Jean-Claude is quick to point out that perhaps the reason that most of the members of the Aryan Guard are so young is that “the average ‘shelf life’ of a neo-Nazi is one to three years.”

“Harry,” who was heavily involved in the punk and skinhead scene during the Final Solution era and friendly with many of the skinheads, agrees. “The ones who were really hard into it either moved away or were thrown into jail.”

Daniel Sims is perhaps a perfect example. Once the most prominent Final Solution skinhead and, according to James, “one of the few who scared me because he was a lifer,” Sims has spent several years in prison in both Canada and the U.S. Sims has recently disavowed his involvement with neo-Nazi skinheads in television and magazine interviews.

As Sims puts it, “they put themselves on the fringes of society by choice.” This isolation from the mainstream coupled with aggressive anti-racist campaigns seems to cause young recruits to eventually burn out or bow out, particularly when key members are imprisoned or forced to move due to hostile conditions.

Whats next?

Since the March 21, 2008, rally, the Aryan Guard has been fairly quiet, but members are still active on Stormfront and there has been talk of creating an Edmonton branch of the Aryan Guard. Meanwhile, anti-racists across Alberta are putting their heads together on how to drive the new crop of white supremacists out of their province. They are exchanging information and keeping each other abreast of developments in their respective cities.

“Leaving them alone is not an option,” says Devine. “We can’t just sit around and wait for the police, because essentially the police’s hands are tied. It’s not a crime to hate Jews or Blacks or whatever. Until you say ‘Jews are all evil and need to be killed,’ it’s not a hate crime. Until they break the law, it’s our job to alert the community.”

“We show up to let them know that we’re watching them and that the community doesn’t have to be afraid,” he says.

Devine’s community isn’t alone. Cities across Canada, in fact, are affected by white supremacist groups. Saskatchewan is home to the Brotherhood of the Klan and the Saskatchewan Aryan Nations. Ontario has the Canadian Heritage Alliance and the Northern Alliance. Stormfront members come from every corner of the country. Members of these groups know each other, attend each other’s events and move from city to city. Calgary is just the most recent gathering place, largely due to economic and political conditions.

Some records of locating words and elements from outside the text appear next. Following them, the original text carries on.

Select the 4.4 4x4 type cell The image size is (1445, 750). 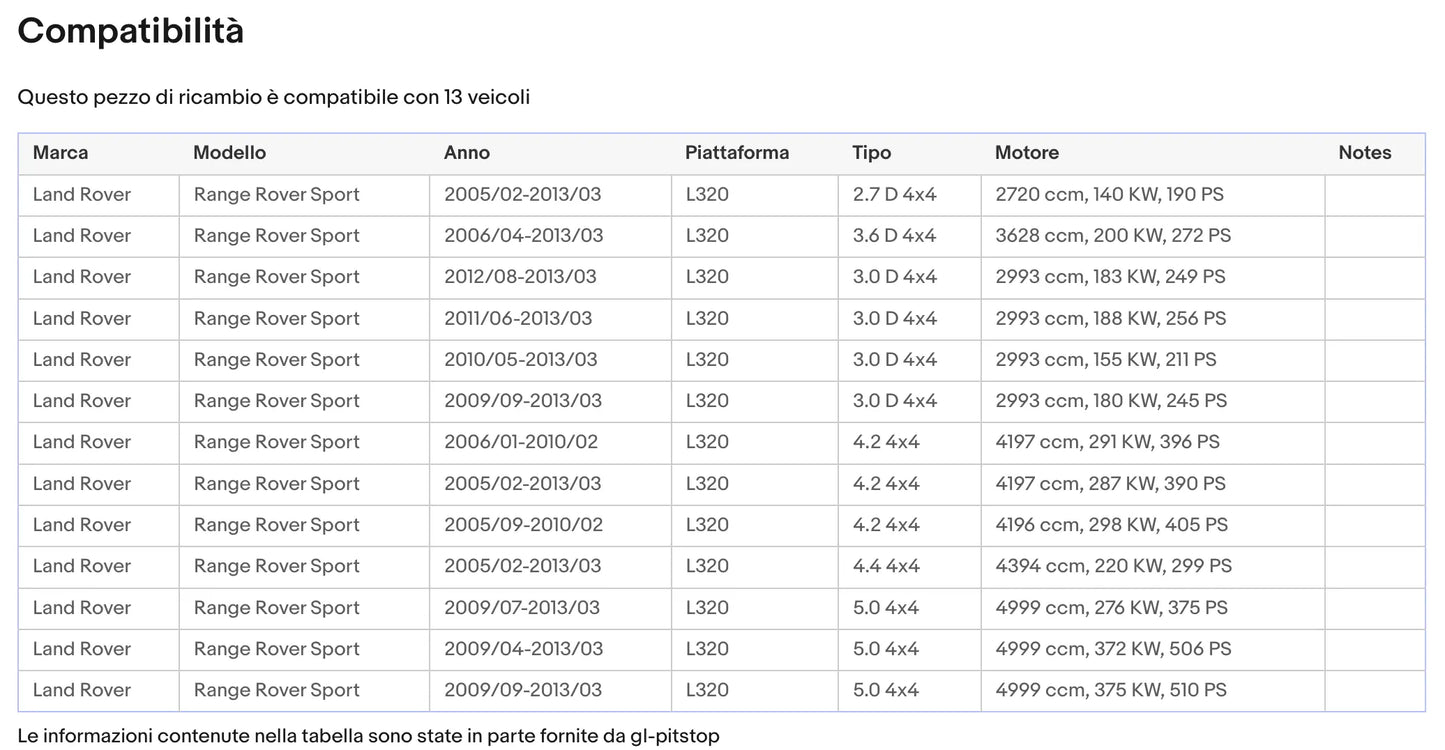pos(885,566)
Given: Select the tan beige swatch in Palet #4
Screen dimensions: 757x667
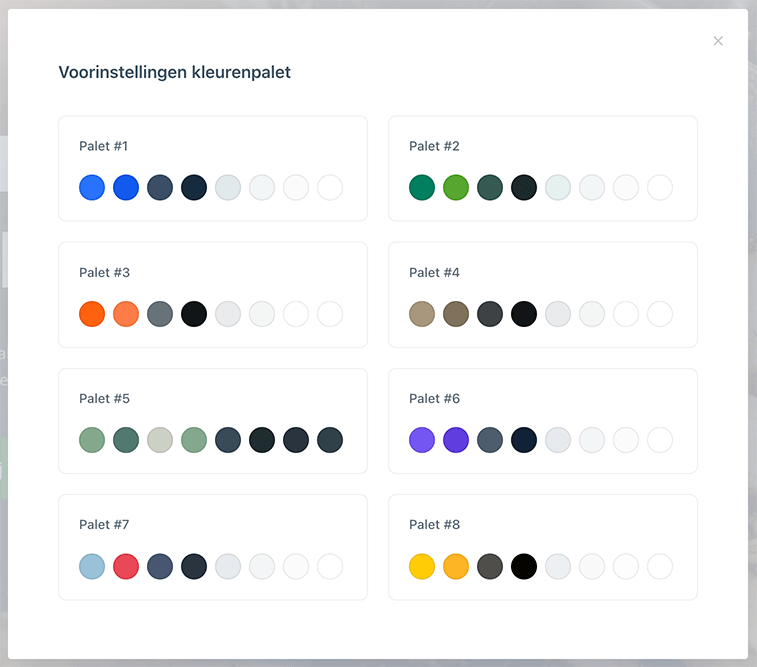Looking at the screenshot, I should pyautogui.click(x=422, y=314).
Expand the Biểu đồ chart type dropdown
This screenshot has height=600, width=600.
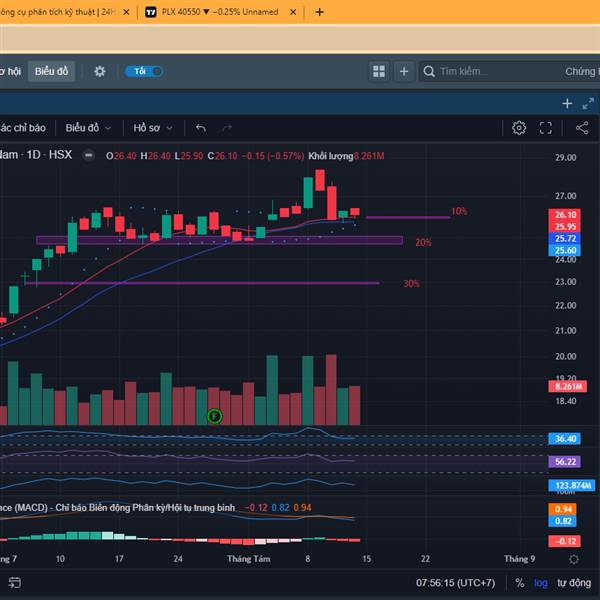pyautogui.click(x=89, y=128)
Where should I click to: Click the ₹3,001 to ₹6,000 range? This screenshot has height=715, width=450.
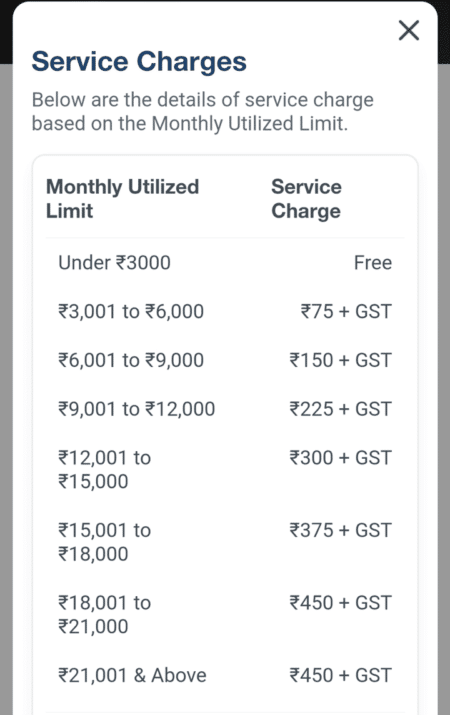click(x=131, y=312)
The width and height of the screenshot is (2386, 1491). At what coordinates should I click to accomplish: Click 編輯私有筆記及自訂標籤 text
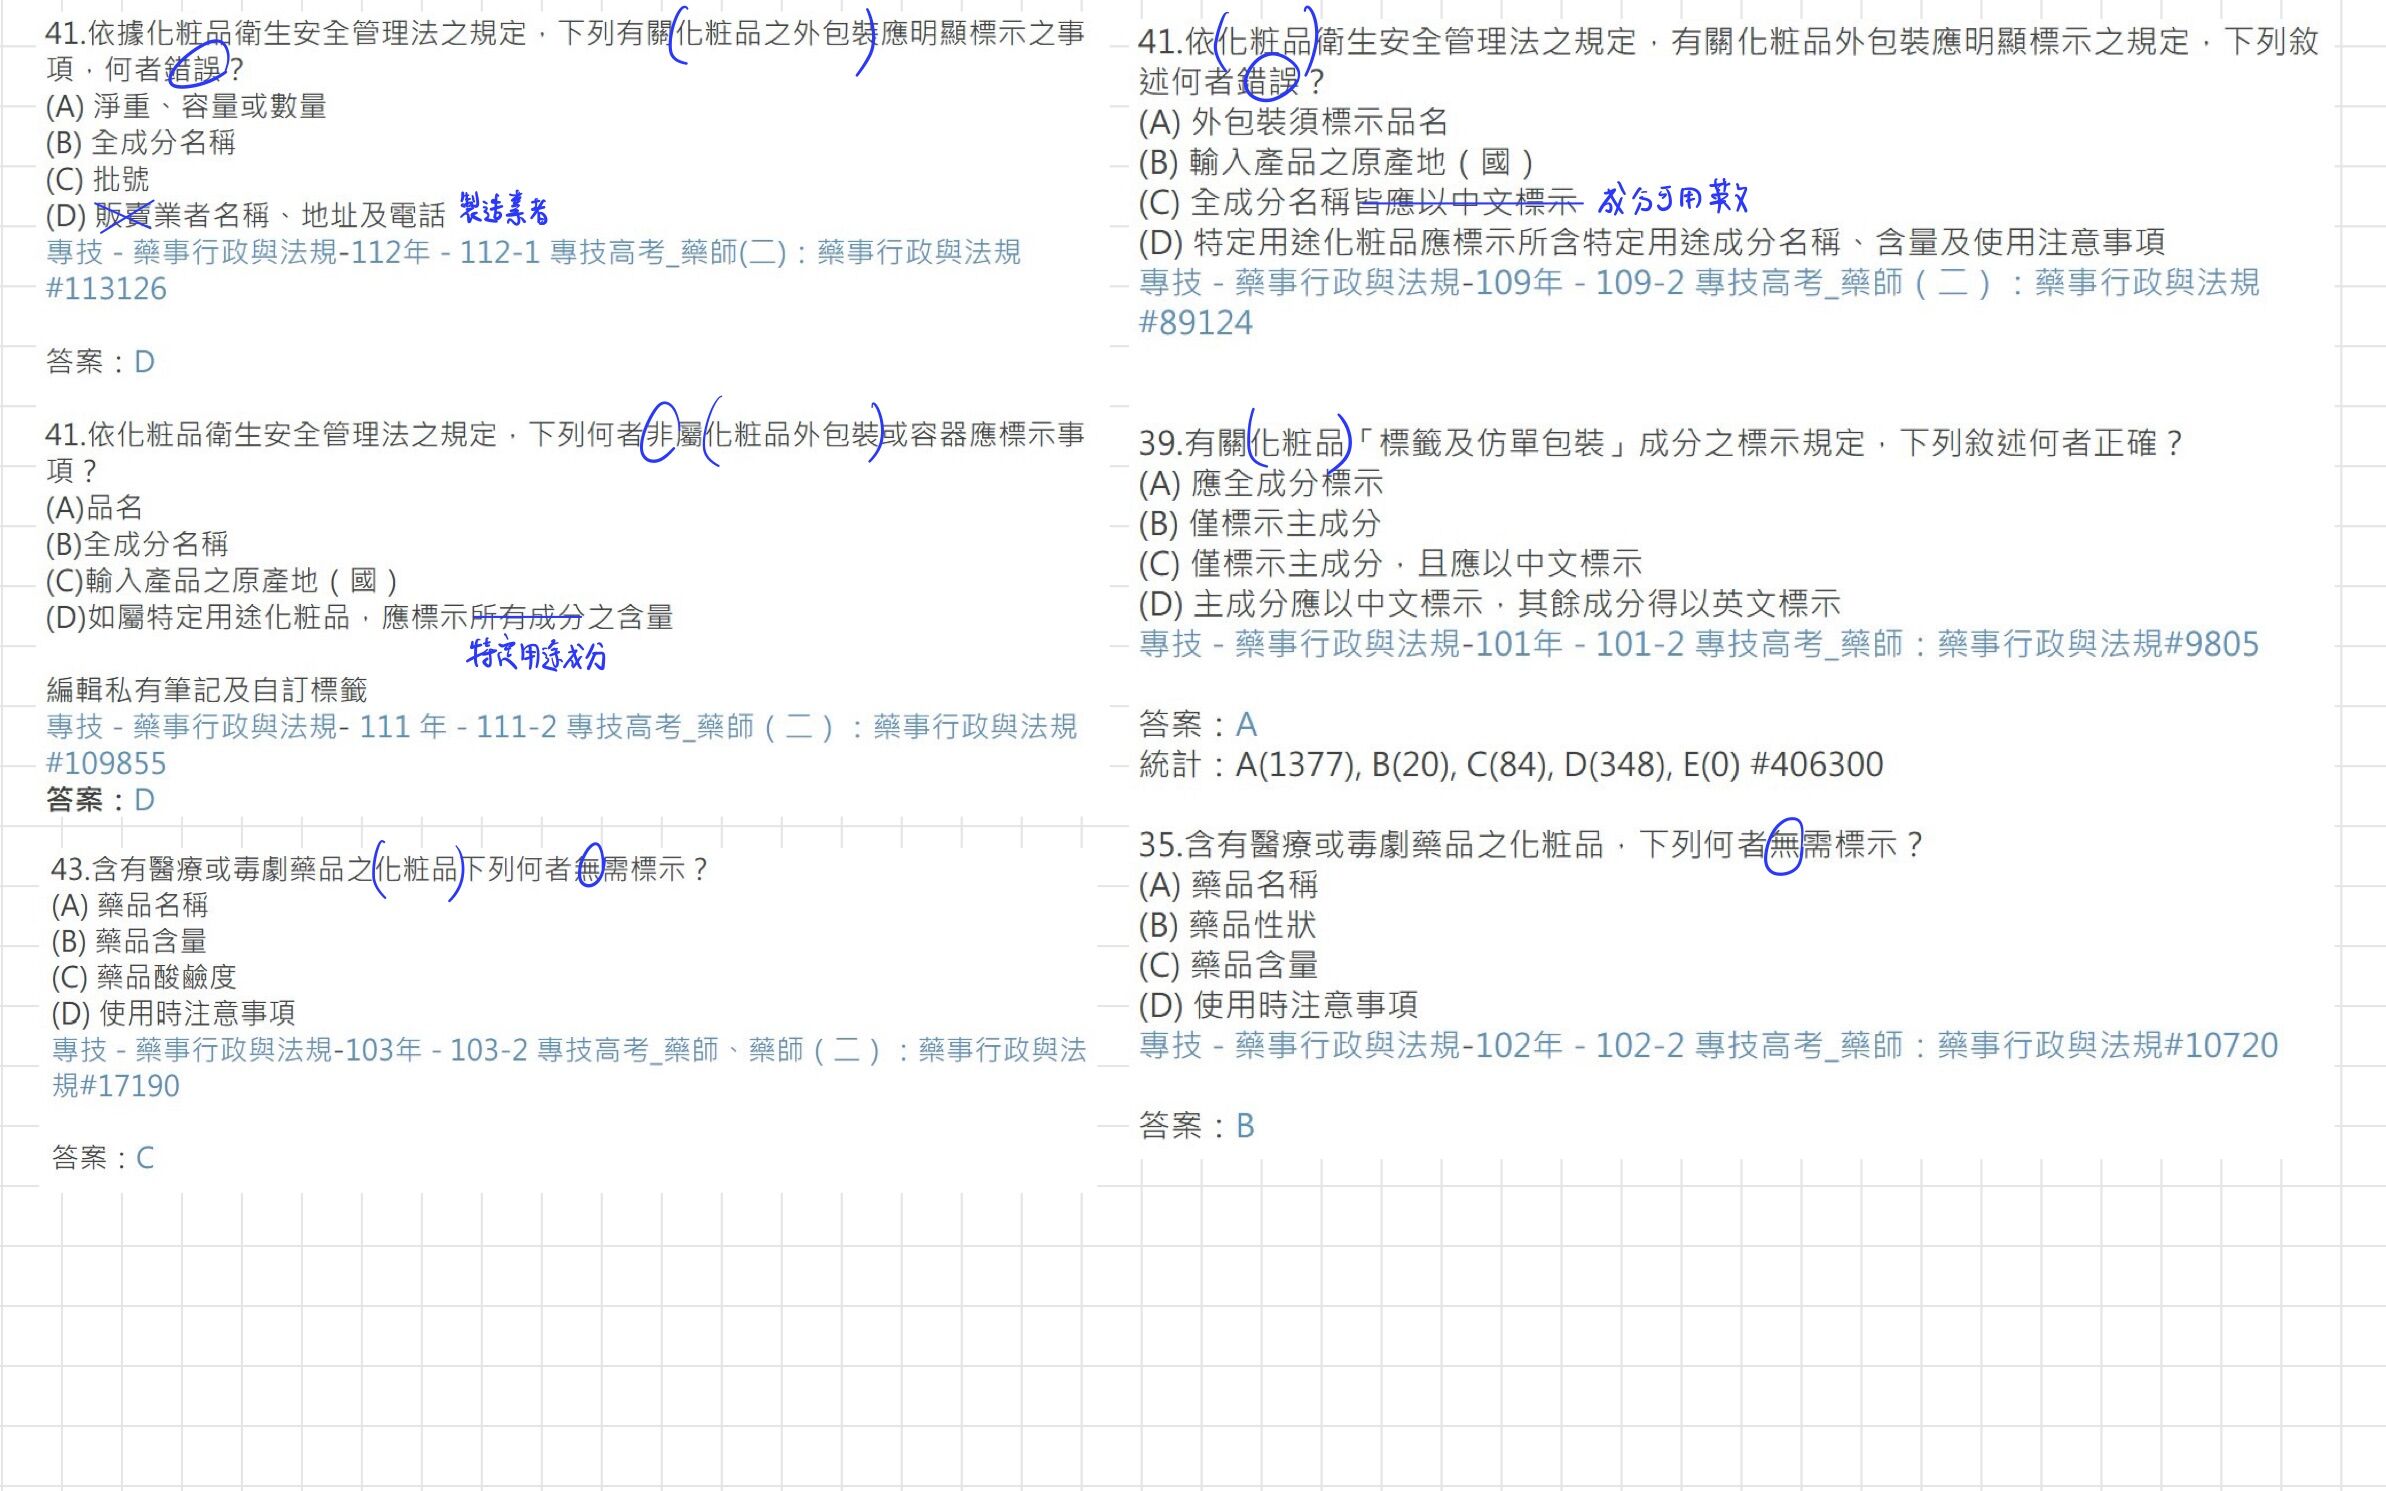[x=206, y=690]
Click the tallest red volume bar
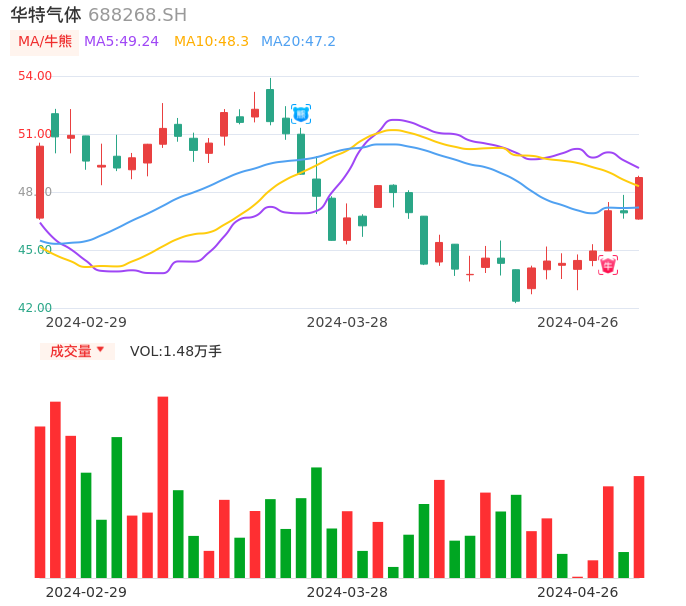The width and height of the screenshot is (686, 606). click(x=162, y=487)
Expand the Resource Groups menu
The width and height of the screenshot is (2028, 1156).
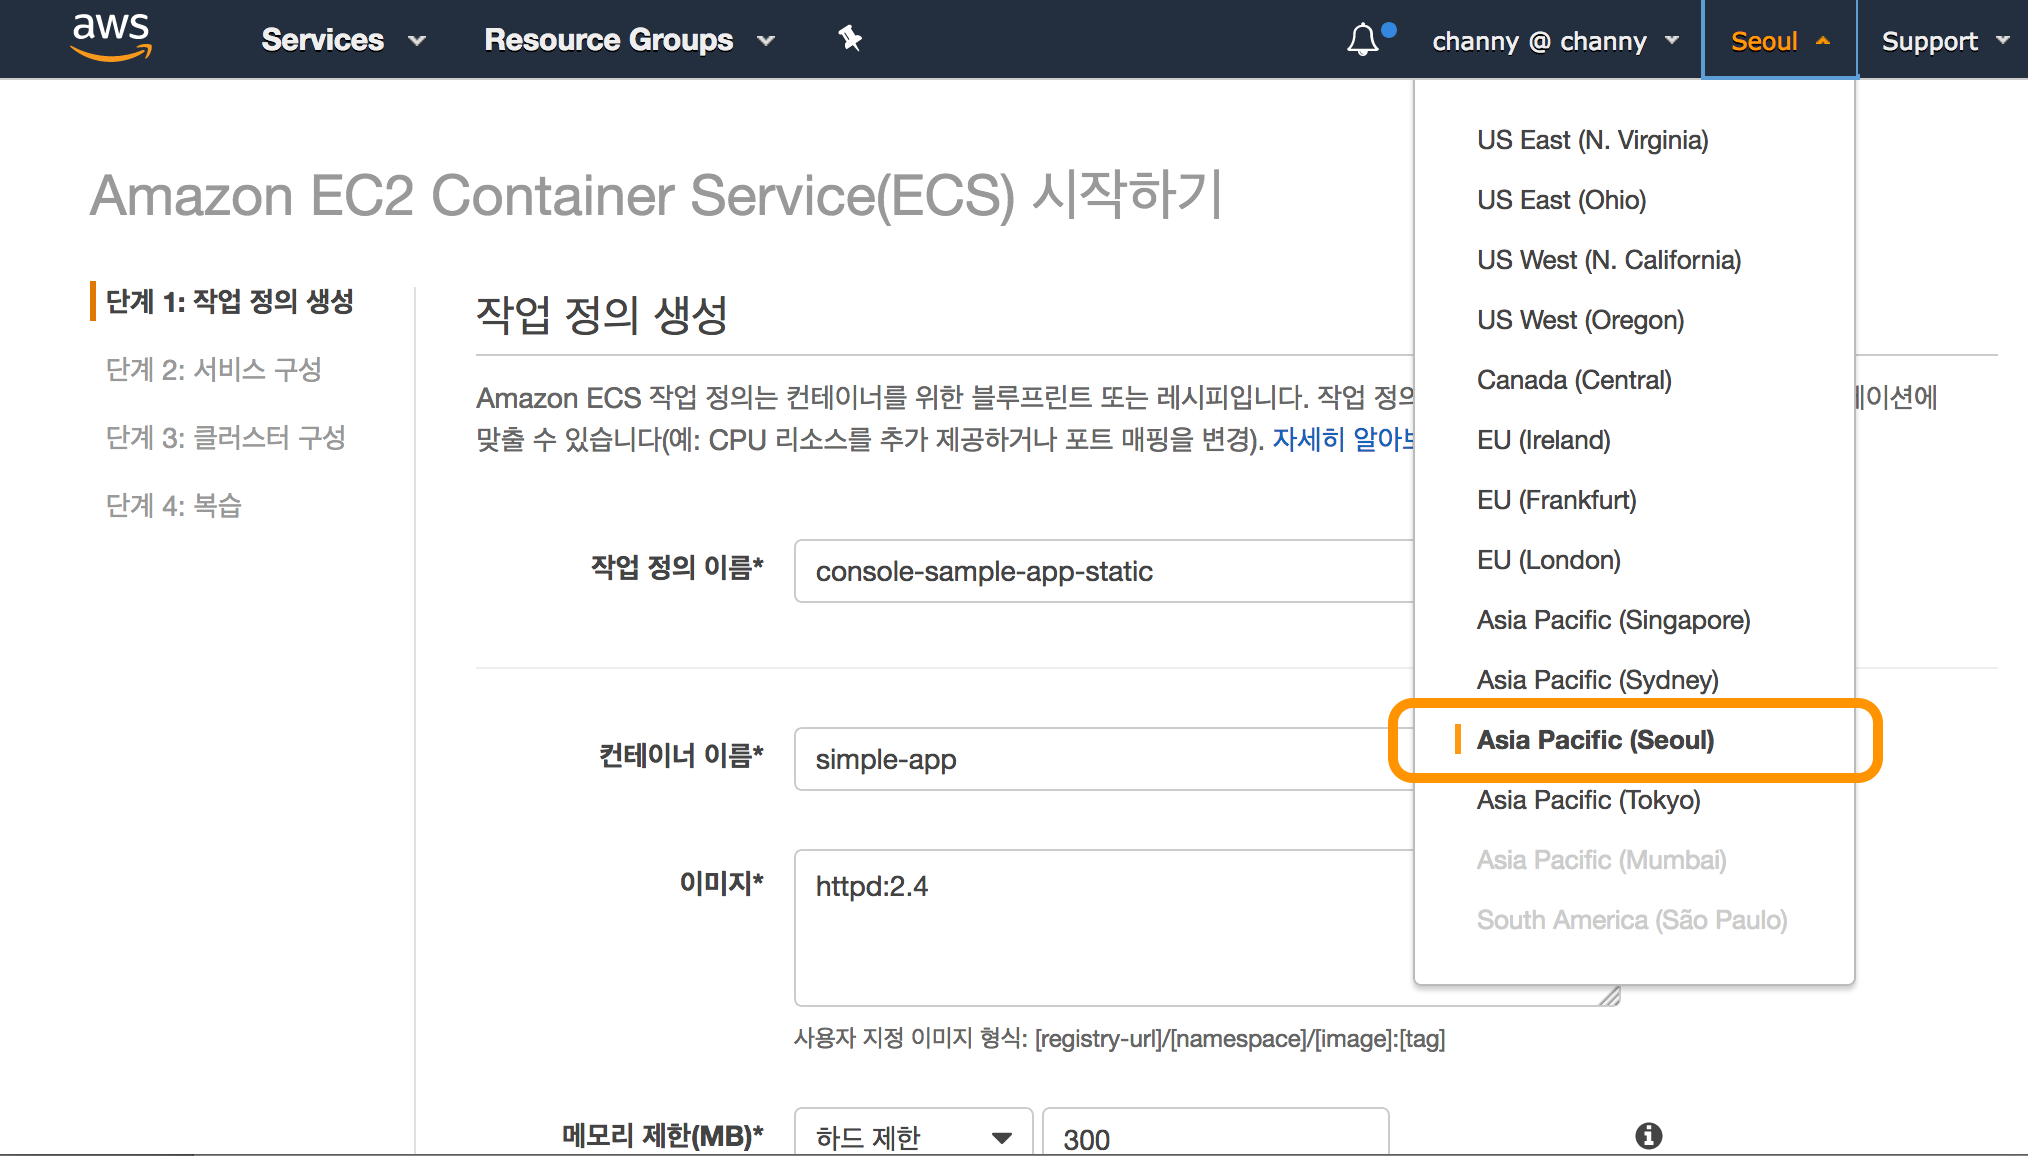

“Alberta is generally pretty right-wing,” says Bernard. “On top of that, there’s the boom, so it makes it a hotbed for anyone trying to make money, which includes neo-Nazis.”

If anti-racists have their way, though, the neo-Nazis won’t stay in Alberta for long. Unfortunately, that means they may soon be attempting to regroup in your community. Anti-racist activists believe that if you maintain a vigilant anti-racist stance, they won’t stay for long.

Ava McDougall is a freelance writer and activist based in Alberta. She has several publication credits under her real name, but this is her first-and hopefully last-published under this pseudonym. Due to personal safety concerns, that’s all the information she’s willing to provide.